Af LONE BELLING, Formand for Institut for Børnekulturs bestyrelse
If we as a society are to be able to solve today's and tomorrow's problems, we need to recreate the way we understand education and training. We need to challenge the governing paradigms, thinking and patterns of action and ask what purpose they serve. In particular, whether they support our ability as humanity to navigate the challenges of the 21st century.
In many ways, our approach is camped in a past industrial mindset of more, bigger and more, with a focus on productivity and competition. So we also demand and generate more data, big data, Big Data - because we can , because we now have the technology and because the others do. Data - processed in the right way - can create useful knowledge, but it can also create noise and 'jam' our attempts to get an overview and clarity on who actually will use the data for what. At the same time, it is also becoming increasingly clear that when algorithms take over, it can be at the expense of ethics, empathy and professional judgement.
The gap between knowledge and action
Big data can support horizontal literacy and science, but it must be combined with vertical literacy and science skills - and that requires Deep data. This is one of several central points in Otto Scharmer's article Education is the kindling of a flame: How to reinvent the 21st-century University in Huffington Post 5 January 2018[1]. The title of the article is based on a quote from Plutarch who, almost 2000 years ago, stressed that education is to feed a flame - not to fill a container. Therefore - if educational processes are to be beneficial to both the individual and the community - the inner flame must be nurtured and the human being formed. This requires deep data.

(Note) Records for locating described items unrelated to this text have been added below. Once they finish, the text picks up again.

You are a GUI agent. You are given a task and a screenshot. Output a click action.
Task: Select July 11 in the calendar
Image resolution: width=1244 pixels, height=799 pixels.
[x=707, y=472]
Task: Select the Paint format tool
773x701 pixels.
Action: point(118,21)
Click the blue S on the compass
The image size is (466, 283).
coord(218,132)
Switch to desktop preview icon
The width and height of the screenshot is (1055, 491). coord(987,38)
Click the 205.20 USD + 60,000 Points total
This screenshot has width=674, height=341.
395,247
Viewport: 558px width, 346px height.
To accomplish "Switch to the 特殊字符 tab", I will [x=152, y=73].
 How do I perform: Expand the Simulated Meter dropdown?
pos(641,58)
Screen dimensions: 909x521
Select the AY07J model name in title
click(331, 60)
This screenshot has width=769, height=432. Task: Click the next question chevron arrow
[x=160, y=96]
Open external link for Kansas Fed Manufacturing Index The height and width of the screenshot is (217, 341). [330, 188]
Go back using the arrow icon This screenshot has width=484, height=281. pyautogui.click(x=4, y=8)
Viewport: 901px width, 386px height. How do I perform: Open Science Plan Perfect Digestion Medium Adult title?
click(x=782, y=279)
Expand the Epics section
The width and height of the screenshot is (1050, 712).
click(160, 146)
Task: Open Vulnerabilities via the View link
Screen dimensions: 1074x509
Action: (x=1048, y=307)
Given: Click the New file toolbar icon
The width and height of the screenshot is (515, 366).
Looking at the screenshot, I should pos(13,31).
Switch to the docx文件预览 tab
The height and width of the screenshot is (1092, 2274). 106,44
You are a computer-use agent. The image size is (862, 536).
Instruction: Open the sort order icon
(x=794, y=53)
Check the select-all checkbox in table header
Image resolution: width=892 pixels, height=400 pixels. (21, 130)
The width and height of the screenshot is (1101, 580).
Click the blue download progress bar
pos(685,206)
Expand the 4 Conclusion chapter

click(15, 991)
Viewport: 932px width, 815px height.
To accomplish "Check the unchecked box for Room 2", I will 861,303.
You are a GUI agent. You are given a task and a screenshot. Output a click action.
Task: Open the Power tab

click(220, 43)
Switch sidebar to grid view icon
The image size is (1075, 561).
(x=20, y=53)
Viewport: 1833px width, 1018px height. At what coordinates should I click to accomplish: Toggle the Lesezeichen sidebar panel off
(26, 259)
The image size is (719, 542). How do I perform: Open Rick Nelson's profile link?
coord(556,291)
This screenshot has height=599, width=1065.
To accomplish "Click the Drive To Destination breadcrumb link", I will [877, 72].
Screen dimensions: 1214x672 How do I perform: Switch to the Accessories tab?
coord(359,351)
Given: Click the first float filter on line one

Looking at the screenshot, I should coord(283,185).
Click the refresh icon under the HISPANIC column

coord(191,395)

It is not that we as a humanity lack knowledge about some of the fundamental challenges on the planet such as climate, pressure on the planet's resources, fundamentalism and growing inequality. Many also translate their knowledge into values that point to more sustainability, solidarity and community. But there is still a gap between what we know and our actions, between our values and what we choose to do. This is why we need deep data, that can strengthen vertical scholarship, something that should permeate our entire education system from primary school to university. It is about knowing and feeling oneself and being able to look at oneself through the eyes of others - and perhaps in doing so also recognising one's blind spots. It's about being able to shift perspectives and understand oneself as part of a whole with a systemic view of connections and patterns supported by an emotional connectedness.
From ego to eco
Recognising that what I do matters to others, and others matter to me, is the first step to taking responsibility for the community and the whole, be it in the classroom, in the community, nationally, regionally and globally. When consciousness thus shifts from less ego to more 'eco' in the individual, we can also move as a community towards values and actions that are much more based on 'eco-system' consciousness - from the anthropocene to the biocene.
There is a need for forms of work, methods and technologies that both support the individual's vertical education project and weave it together with collective education processes where we evoke and create the necessary deep datawhich can make the underlying patterns visible.
Scientific arts and culture
In ancient Greece, they used the theatre to become aware of what was going on in society. The original meaning of theatre is to make visible something that is important to the community - to bring it to the fore. In the aesthetic and sensual form of theatre, something can be sensed and understood, which can provide a starting point for further reflection and action. In the same way, we need to integrate aesthetic learning processes throughout the education system and to use art and culture as both an eye-opener and a way of discovery.
Often arts and culture are seen as something extra that does not contribute to economic growth, prosperity and useful skills - something useless. But it can do more than that: "I think it's important to have experiences that speak to our senses, something that feeds our imagination that feeds thought and can make our world bigger. It's not so useless after all." was Queen Margrethe's call in her New Year's speech.
In this short quote, The Queen highlights the importance of sensuality, imagination, thought and the wider world. For it is precisely about having sans for. Sense yourself through an inner anchor and sense others through empathic exchange. A sense of nature and our deep dependence on the natural environment, and a sense of the whole, which in the 21st century is so global that we need to act at local and regional levels. It is about nurturing the imagination and our stories of the good life we can create together without depriving others of the same opportunity. It is about thinking big and considering the wider world we are part of in all our actions.
A vertical knowledge creation connects a systemic awareness of the interdependence of everything with a heart formation that understands and feels the connectedness with the biosphere. Key aspects of sustainable education as a basis for sustainable development.